Меня назначили бригадиром. Моя обязанность заключалась в том, чтобы поддерживать порядок в бараке и на работе, водить бригаду в столовую, раздавать пайки хлеба и получать горячую пищу. За это я мог получать двойную порцию горячей еды.
Столь быстрое превращение в арестанта чуть не сломало меня, я ощущал апатию ко всему, свои обязанности переложил на помощника. Сам относился формально ко всему и лишь числился бригадиром. На работе пытался отвлечься тяжелой работой: валил пилой сосну за сосной. Когда уставал, переходил на работу сучкорубом.

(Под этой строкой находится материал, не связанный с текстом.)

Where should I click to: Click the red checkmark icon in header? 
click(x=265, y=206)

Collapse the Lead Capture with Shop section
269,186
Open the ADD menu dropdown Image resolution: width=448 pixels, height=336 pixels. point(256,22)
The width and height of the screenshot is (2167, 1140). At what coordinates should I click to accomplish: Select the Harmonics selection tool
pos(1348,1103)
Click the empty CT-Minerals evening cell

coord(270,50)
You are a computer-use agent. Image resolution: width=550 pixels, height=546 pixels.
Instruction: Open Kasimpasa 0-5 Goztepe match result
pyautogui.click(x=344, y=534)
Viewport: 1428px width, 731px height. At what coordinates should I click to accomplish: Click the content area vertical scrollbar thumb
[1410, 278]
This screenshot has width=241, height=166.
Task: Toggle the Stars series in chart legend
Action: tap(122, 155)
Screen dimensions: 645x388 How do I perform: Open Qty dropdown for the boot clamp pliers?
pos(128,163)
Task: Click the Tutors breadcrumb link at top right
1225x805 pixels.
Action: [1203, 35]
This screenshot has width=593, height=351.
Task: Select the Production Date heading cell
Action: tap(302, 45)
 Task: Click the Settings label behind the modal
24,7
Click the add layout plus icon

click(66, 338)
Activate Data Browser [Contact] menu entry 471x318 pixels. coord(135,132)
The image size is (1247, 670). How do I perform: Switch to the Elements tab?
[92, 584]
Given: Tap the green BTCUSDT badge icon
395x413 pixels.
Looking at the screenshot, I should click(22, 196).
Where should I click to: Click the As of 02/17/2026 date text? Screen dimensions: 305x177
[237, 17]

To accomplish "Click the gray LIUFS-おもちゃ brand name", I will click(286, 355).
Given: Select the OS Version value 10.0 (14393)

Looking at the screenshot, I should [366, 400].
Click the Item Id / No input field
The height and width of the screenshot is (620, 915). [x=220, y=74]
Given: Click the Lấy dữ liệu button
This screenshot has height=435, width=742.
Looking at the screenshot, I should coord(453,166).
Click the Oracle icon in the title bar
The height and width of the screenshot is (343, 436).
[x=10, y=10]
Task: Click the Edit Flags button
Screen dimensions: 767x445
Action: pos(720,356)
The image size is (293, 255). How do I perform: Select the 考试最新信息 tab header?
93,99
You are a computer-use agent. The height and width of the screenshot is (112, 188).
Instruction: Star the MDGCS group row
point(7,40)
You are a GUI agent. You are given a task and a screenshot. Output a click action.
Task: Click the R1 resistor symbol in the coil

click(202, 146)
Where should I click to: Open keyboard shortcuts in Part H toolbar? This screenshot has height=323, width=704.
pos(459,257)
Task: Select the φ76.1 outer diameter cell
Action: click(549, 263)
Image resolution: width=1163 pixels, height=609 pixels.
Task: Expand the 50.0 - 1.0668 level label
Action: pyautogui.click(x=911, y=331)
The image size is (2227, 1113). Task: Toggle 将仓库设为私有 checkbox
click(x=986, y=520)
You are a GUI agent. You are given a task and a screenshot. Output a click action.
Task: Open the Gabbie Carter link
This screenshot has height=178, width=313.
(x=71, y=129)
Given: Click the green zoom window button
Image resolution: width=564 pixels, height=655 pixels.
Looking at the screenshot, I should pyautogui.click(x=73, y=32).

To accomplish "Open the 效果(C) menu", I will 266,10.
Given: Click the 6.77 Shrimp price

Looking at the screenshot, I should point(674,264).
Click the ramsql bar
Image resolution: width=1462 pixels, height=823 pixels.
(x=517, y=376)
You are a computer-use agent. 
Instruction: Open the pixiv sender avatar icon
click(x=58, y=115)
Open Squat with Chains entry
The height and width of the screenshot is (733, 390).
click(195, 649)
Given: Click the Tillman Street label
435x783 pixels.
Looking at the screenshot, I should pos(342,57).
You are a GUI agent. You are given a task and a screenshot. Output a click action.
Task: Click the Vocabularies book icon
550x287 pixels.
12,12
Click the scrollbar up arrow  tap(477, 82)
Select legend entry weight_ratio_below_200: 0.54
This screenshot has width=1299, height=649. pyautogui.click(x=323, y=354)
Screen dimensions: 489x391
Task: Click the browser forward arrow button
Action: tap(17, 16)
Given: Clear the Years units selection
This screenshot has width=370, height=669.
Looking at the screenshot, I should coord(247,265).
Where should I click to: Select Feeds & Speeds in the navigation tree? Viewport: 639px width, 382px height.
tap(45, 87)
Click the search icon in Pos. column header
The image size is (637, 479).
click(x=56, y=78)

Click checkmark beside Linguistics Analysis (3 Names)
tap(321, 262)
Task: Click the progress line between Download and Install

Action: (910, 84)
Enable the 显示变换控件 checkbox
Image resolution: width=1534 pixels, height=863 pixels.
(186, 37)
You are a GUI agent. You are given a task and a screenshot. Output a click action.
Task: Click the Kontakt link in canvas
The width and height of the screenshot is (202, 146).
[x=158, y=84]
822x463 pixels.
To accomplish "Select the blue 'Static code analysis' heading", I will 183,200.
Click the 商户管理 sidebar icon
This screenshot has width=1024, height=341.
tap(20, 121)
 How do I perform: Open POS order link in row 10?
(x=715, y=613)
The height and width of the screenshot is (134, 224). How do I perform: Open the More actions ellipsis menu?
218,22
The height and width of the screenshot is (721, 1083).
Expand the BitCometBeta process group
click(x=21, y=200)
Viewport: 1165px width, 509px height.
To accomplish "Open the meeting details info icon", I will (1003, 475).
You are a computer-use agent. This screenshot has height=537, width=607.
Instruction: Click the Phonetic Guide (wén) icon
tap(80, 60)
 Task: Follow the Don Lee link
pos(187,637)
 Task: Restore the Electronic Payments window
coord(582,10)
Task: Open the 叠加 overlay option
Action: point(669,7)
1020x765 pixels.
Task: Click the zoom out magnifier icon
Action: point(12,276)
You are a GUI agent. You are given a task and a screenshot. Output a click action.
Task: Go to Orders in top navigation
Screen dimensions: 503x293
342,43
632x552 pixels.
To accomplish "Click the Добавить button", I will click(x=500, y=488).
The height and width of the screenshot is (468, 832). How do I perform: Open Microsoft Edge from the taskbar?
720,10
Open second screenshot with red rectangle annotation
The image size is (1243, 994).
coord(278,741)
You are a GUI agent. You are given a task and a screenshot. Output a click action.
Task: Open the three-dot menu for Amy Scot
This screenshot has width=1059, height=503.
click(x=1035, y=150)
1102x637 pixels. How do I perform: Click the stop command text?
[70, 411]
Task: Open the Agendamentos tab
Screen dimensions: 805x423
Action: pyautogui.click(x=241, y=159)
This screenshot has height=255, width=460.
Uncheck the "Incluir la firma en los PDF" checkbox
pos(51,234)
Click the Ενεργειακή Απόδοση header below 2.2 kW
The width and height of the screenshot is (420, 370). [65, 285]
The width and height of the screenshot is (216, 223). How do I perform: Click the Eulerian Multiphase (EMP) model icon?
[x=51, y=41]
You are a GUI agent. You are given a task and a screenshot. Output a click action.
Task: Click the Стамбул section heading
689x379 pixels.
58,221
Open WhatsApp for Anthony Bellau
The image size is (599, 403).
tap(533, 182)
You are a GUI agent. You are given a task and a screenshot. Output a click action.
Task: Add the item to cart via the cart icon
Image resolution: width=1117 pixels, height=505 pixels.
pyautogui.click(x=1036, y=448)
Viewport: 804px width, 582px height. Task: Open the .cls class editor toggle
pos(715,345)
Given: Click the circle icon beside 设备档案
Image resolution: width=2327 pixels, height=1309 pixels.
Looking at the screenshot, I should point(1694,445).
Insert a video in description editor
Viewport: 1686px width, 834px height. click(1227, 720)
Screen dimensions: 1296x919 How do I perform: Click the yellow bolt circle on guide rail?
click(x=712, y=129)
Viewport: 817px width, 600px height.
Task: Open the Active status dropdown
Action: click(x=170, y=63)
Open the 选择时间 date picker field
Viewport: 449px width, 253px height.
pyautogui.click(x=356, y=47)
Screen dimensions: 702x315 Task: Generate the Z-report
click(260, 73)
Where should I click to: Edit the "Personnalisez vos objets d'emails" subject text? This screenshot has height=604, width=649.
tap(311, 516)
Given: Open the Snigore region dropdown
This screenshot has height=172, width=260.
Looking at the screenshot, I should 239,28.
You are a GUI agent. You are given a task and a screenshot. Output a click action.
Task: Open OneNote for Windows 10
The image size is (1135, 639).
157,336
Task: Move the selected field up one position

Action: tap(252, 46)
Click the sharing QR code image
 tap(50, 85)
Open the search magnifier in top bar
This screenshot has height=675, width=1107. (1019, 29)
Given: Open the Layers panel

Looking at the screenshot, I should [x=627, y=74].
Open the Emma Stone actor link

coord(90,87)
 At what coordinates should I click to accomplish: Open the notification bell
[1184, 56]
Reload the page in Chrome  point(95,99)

Полученную в столовой еду я раздавал: пайка хлеба не лезла в горло. Ребята в бригаде видели мое состояние. Они заметили, что я худею с каждым днем, подбадривали и уговаривали что-либо съесть. Через силу я заставлял себя съесть немного хлеба, баланды и каши, но через полчаса меня начинало тошнить.
Охранники лагеря жили семьями вне зоны, имели хозяйство. Некоторые из них держали коз и кур. Ребята решили помочь мне и достать более доброй еды. Они скопили мои пайки хлеба и выменяли на пару яиц, повар сварил их всмятку. Тем не менее рвота повторилась. Ребята выменяли пол-литра козьего молока. Молоко вскипятили, но результат оказался прежним. Так продолжалось целый месяц. Я выходил с бригадой в лес, но силы оставляли меня. Не работая, я просиживал весь день у костра. Меня уговорили обратиться к лагерному врачу. Тот предположил, что у меня язва желудка, доложил начальству. С согласия начальника лагеря меня определили в санчасть, где лежали еще двое доходяг. Не знаю, как выглядел я, но на моих соседей было страшно смотреть.